TASK TO COMPLETE >>
Once you find the line with "Hide Layer 8 using its eye icon" in the entries below, return exactly every line from it through the line with "This screenshot has width=1280, height=692.".

ENTRIES SUPPLIED >>
____________

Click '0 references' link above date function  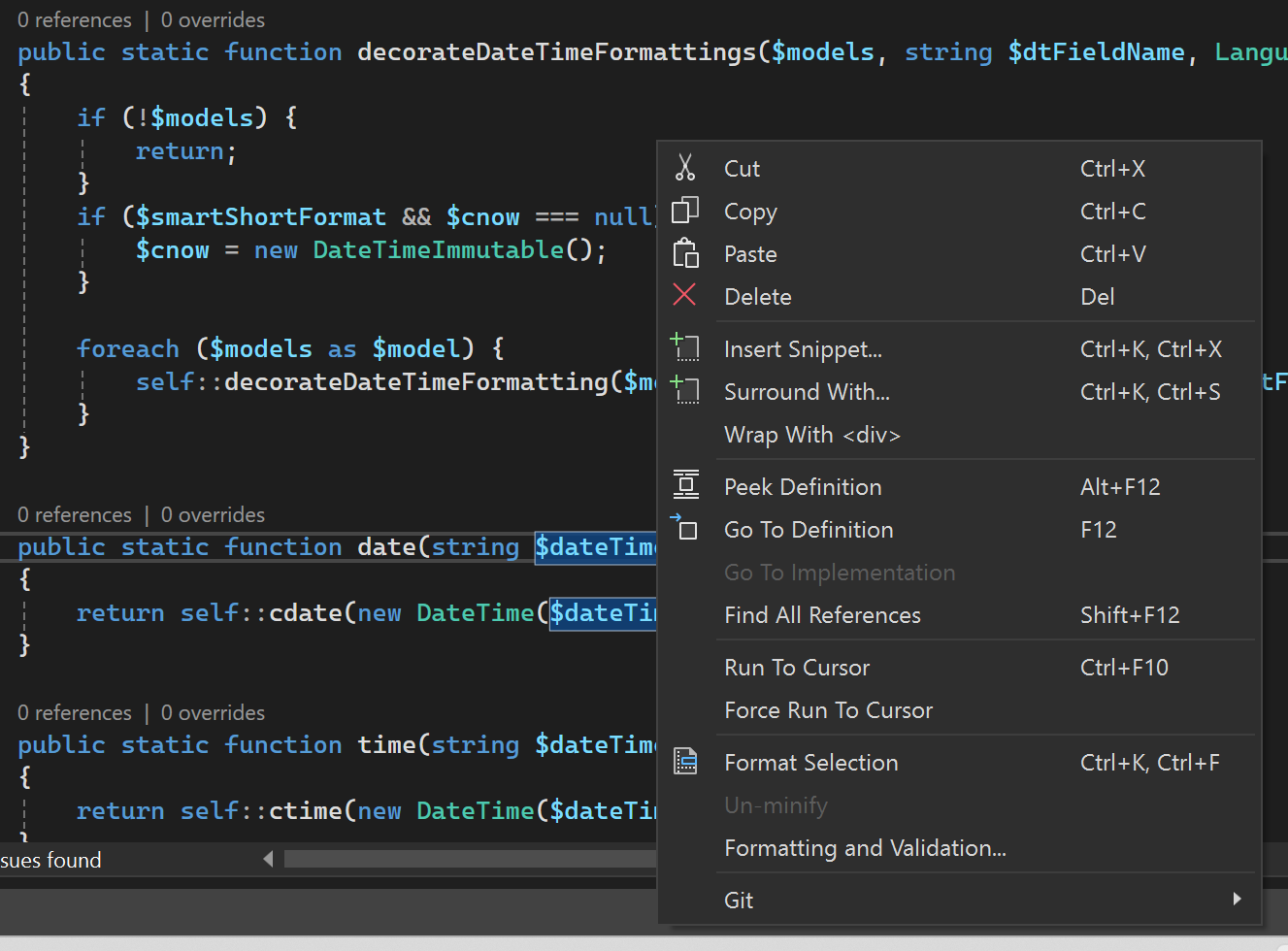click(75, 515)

____________

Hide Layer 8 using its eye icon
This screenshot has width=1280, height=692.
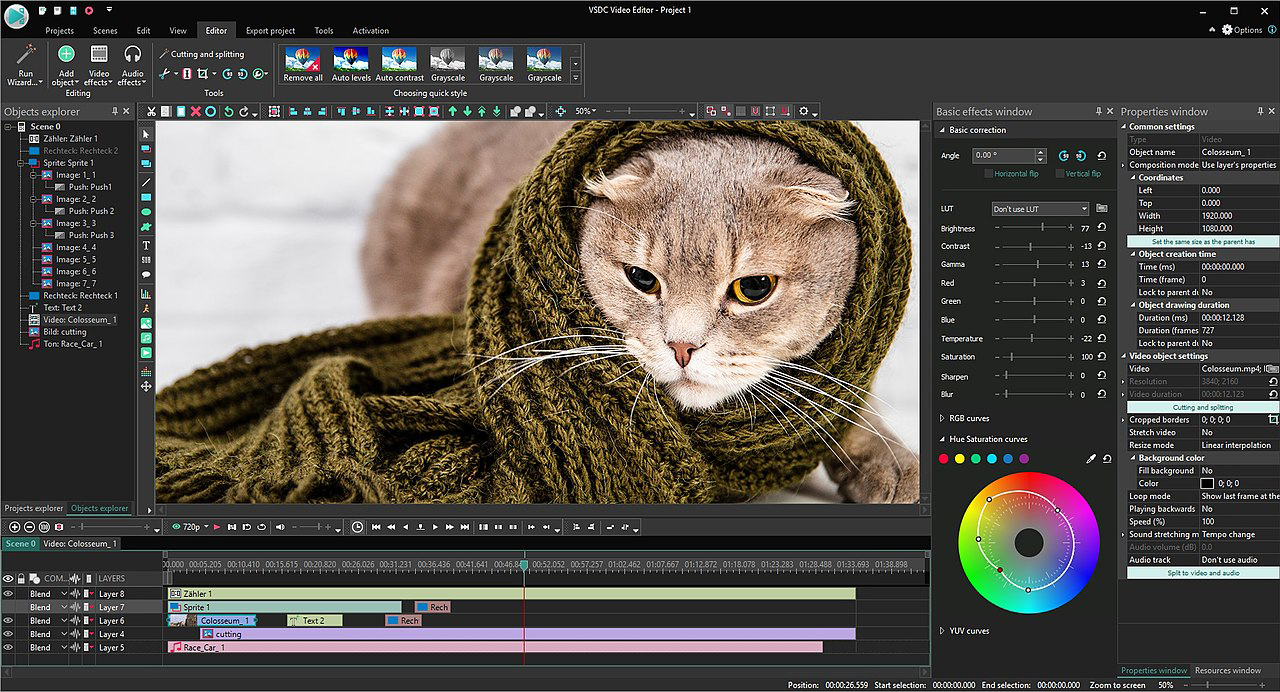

____________

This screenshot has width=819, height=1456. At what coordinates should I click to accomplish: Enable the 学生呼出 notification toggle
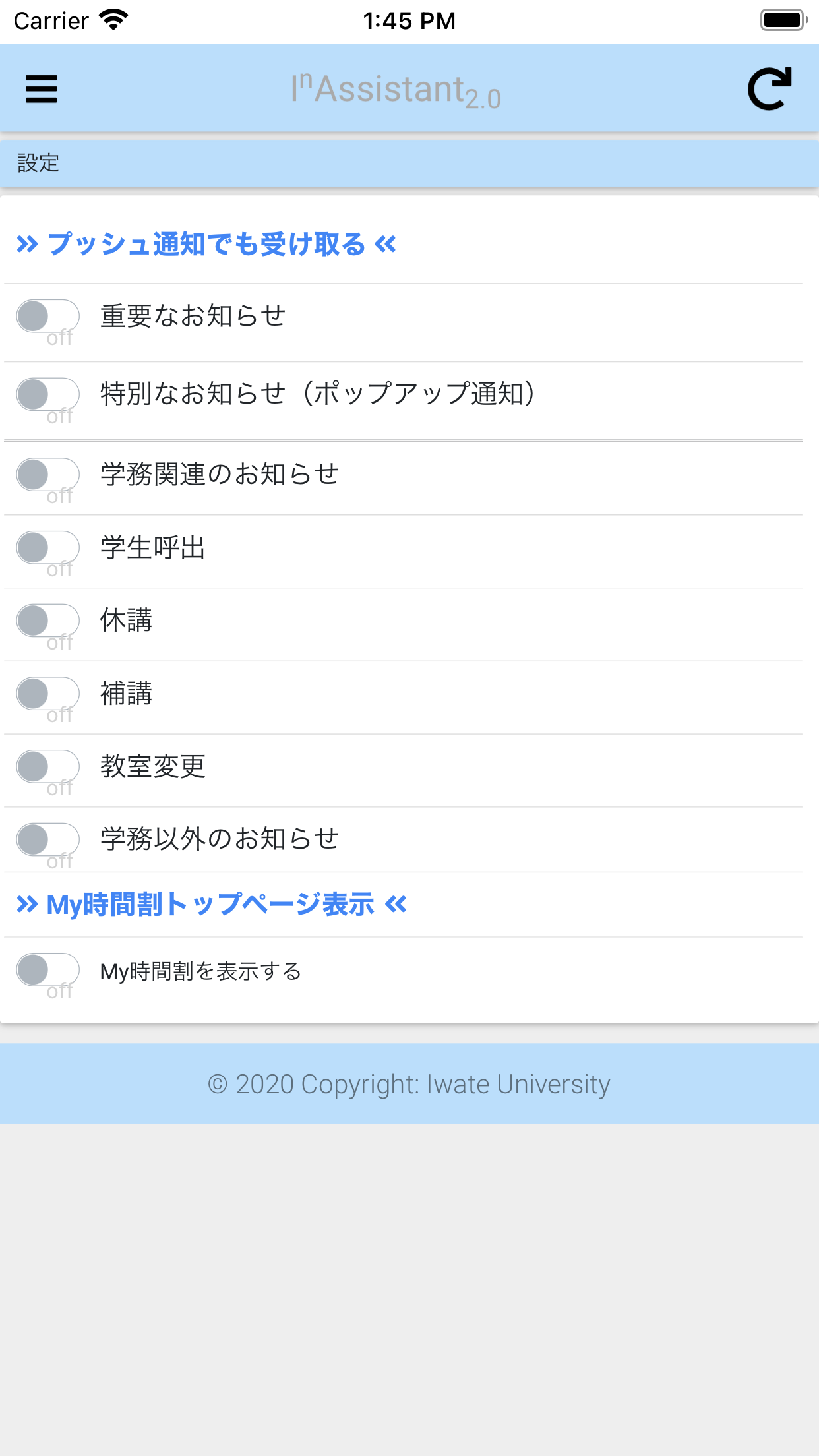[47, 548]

____________

WRITTEN ANSWER >>
Hide Layer 8 using its eye icon
This screenshot has width=1280, height=692.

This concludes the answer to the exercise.